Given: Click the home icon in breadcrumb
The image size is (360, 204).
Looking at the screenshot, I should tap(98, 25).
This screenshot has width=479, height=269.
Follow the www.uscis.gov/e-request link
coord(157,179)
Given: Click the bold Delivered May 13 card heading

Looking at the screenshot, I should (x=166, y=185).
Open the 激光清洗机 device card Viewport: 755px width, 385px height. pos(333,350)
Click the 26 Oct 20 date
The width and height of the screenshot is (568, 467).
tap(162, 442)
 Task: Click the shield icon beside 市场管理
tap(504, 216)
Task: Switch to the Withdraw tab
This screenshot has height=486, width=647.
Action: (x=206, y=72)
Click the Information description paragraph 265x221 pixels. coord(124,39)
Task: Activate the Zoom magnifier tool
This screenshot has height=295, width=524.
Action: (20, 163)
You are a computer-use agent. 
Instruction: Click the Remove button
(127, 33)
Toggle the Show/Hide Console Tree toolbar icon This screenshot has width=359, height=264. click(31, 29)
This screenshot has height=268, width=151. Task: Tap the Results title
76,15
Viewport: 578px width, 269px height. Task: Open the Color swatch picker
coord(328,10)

--- Consigne ---
Recopiez l'ensemble des données en remplaçant partout « Task » par « Goal ». Tout le reste demeure identique.

--- Résultat ---
Given: Click the home icon in breadcrumb
The image size is (360, 204).
Looking at the screenshot, I should tap(98, 25).
This screenshot has width=479, height=269.
Follow the www.uscis.gov/e-request link
coord(157,179)
Given: Click the bold Delivered May 13 card heading

Looking at the screenshot, I should (x=166, y=185).
Open the 激光清洗机 device card Viewport: 755px width, 385px height. pos(333,350)
Click the 26 Oct 20 date
The width and height of the screenshot is (568, 467).
tap(162, 442)
 Goal: Click the shield icon beside 市场管理
tap(504, 216)
Goal: Switch to the Withdraw tab
This screenshot has height=486, width=647.
Action: (x=206, y=72)
Click the Information description paragraph 265x221 pixels. coord(124,39)
Goal: Activate the Zoom magnifier tool
This screenshot has height=295, width=524.
Action: (20, 163)
You are a computer-use agent. 
Instruction: Click the Remove button
(127, 33)
Toggle the Show/Hide Console Tree toolbar icon This screenshot has width=359, height=264. click(31, 29)
This screenshot has height=268, width=151. Goal: Tap the Results title
76,15
Viewport: 578px width, 269px height. Goal: Open the Color swatch picker
coord(328,10)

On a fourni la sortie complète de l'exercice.